Uriel chuckled again, then put his hand on my shoulder. “No, Jack, worry not. They don't perceive me in the way that you do.”


I felt a slight twinge in my stomach. “W-what are you talking about?”


“No one can hear me or see me but you,” said Uriel.


Suddenly I felt like I had been punched in the gut a half hour ago and was still in pain. My stomach wrenched, my face turned beet red (unlike the angel, I do have blood and every drop of it was now in my face). I glanced at the newsstand owner before turning to the crowd. Now New Yorkers are normally experts at ignoring crazy people on the subway screaming at their imaginary friends. But I must have been putting on quite a show, because people looked really uncomfortable. Perhaps because I was staring directly at them and had just been pointing at them and loudly referencing them in my conversation with my invisible partner. Some people started playing with their phones, other people shifted their attention between me and the tracks. Now their reactions made a bit more sense. Their lack of spiritual awe could definitely be forgiven.

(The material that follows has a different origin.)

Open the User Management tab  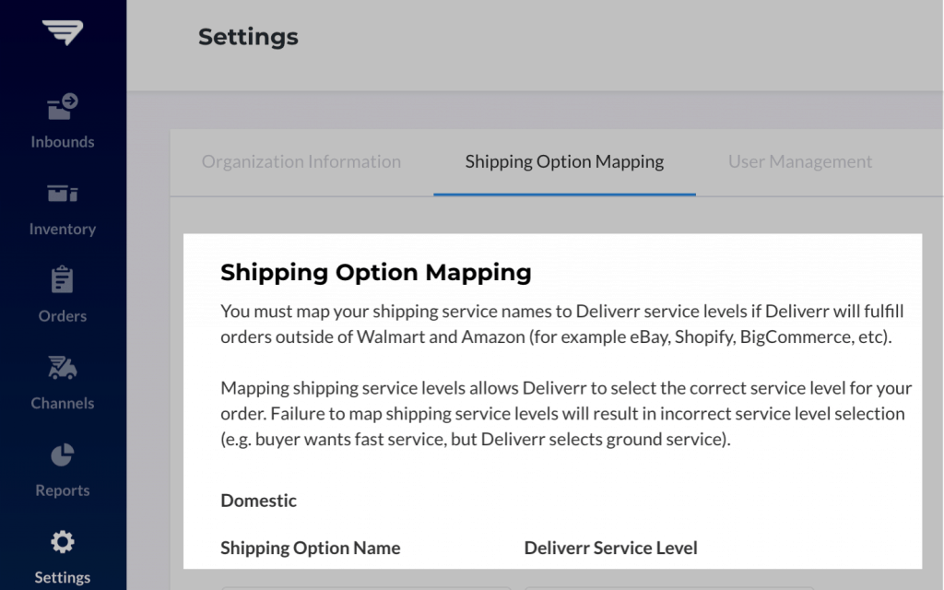click(800, 161)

One moment I was there on the platform, then the next I was headed back upstairs to take a different train. I walked as fast as my legs could take me, my suit sticking to my body due to all the sweat. I couldn't be down there anymore, I just couldn't! I had never been so humiliated in my life, and considering the fact that I'm a street preacher, that's really saying something.


The train was empty, thankfully. It was at its last stop, waiting for the next conductor to take over and begin its route again. I didn't care about the fact that it would take me out of my way and that I might be a little late for work. I just had to get away from all those people who would no doubt have an interesting story for their coworkers this morning. But more than anything, I just wanted to get away from--


“Uriel!” I exclaimed. The angel was standing in the train, alone, waiting for me.

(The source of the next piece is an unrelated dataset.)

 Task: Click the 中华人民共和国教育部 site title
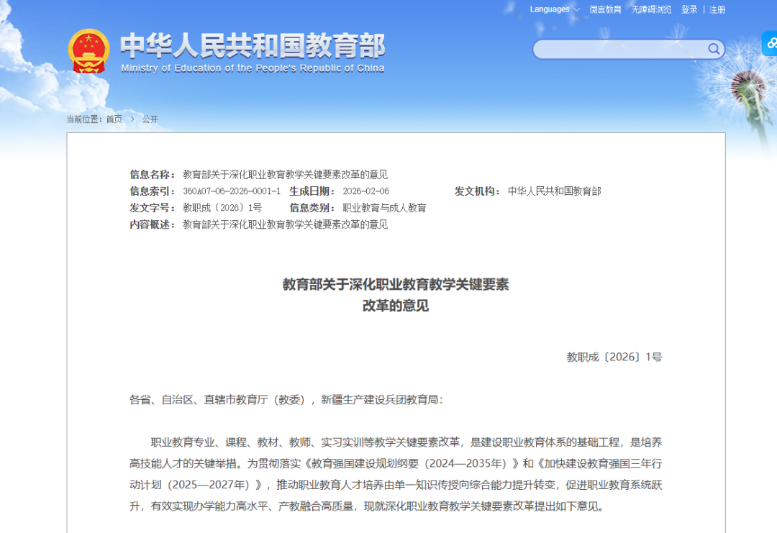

I stomped over to him, enraged. “Uriel, what the f**k!? What the goddamned flying son a f*****g f**k is wrong with you!?”

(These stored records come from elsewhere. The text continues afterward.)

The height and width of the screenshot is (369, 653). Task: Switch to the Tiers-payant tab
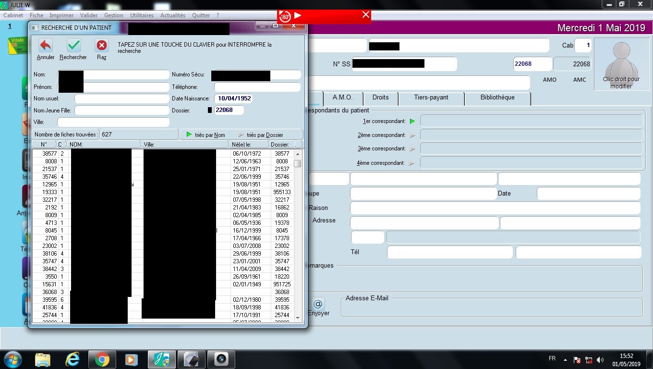pyautogui.click(x=431, y=98)
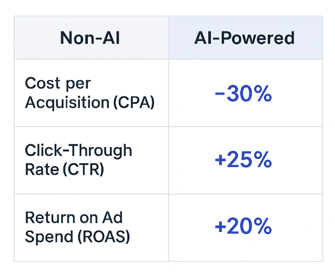Select the −30% value cell
Image resolution: width=335 pixels, height=272 pixels.
pos(243,94)
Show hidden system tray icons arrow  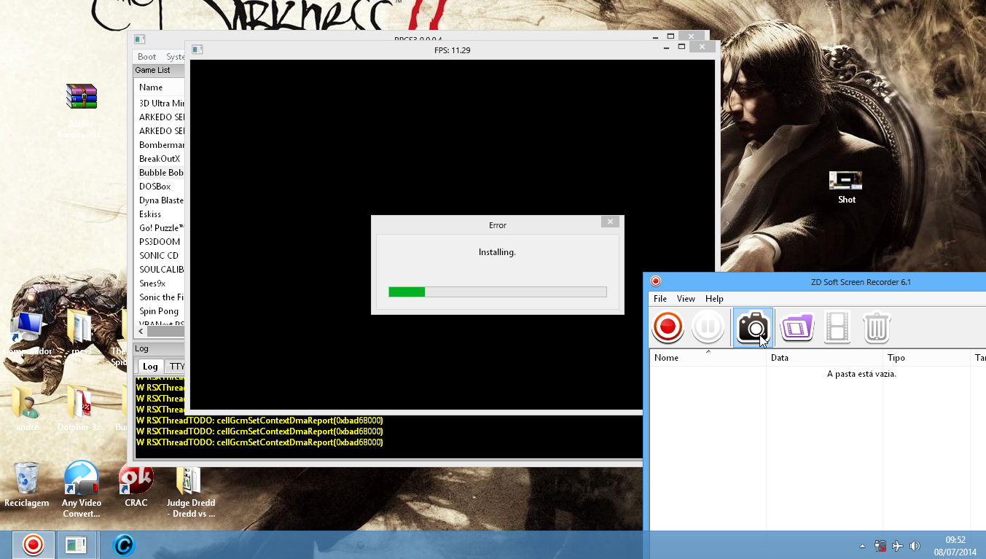(x=863, y=546)
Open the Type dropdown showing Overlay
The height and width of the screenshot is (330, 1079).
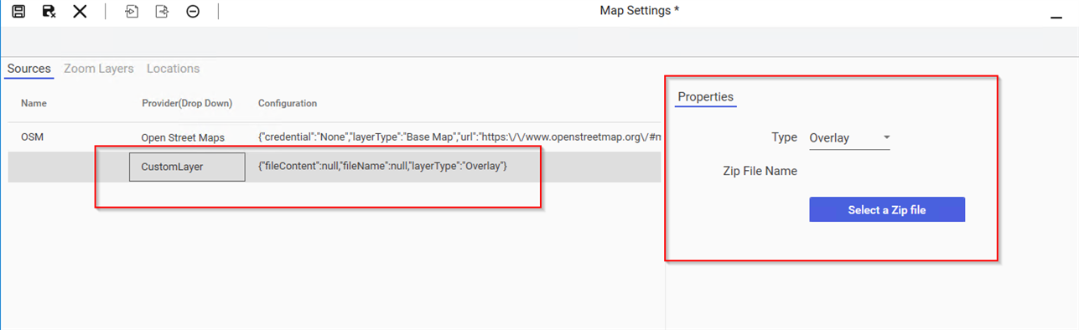(849, 138)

Uriel stared at me, undeterred by incoherent ranting.


“Ephesians 4:29,” was all he said.


I spread my arms, signaling to him that I had no idea what I meant. My facial expression simultaneously conveyed that frustrated confusion and unbridled anger.

 

Let no corrupt communication proceed out of your mouth, but that which is good to the use of edifying, that it may minister grace unto the hearers,” he recited.


“What the f*****g f**k are you talking about!?”


“It means don't curse.”


I screamed in rage, smacking a metal pole with the back of my hand. Then I screamed in pain, clutching my injured hand.


“Mohammad told his followers that the strong believer was better than the weak believer in the eyes of God,” added Uriel. He shrugged his shoulders. “He was talking about devotion to Allah, but I guess physical health also applies. A healthy believer is better than an injured one.”


“Uriel, what the hell was that on the platform?” I snarled angrily. “You humiliated me in front of everyone!”


“Oh boo hoo. Do you know how embarrassing it was serving in the Celestial Army during the war against the Devil?” he asked. “I was charging the Devil, and he defeated me by sticking my foot out and tripping me! He tripped me! Next thing I know, the oh-so-wonderful 'spiritual warrior' Michael has Lucifer begging for mercy beneath his feet and all the angels think I'm a prissy little wuss!”


“What does that have to do with anything!?” I cried.


“It means the world doesn't revolve around you,” replied Uriel coldly. “So shut up and do your job.”


I felt my face go red with anger. Well, I guess it went redder with more anger because I was already pissed.


“Just shut up and do my job!?” I shouted back. “It's goddamned impossible! All I do is stand there and shout at people to follow these obscure, nonsensical rules! You want me to get all these people to suddenly become believers and love God, but there's no way I can do it!”


Uriel raised an eyebrow. “Really,” he muttered dryly.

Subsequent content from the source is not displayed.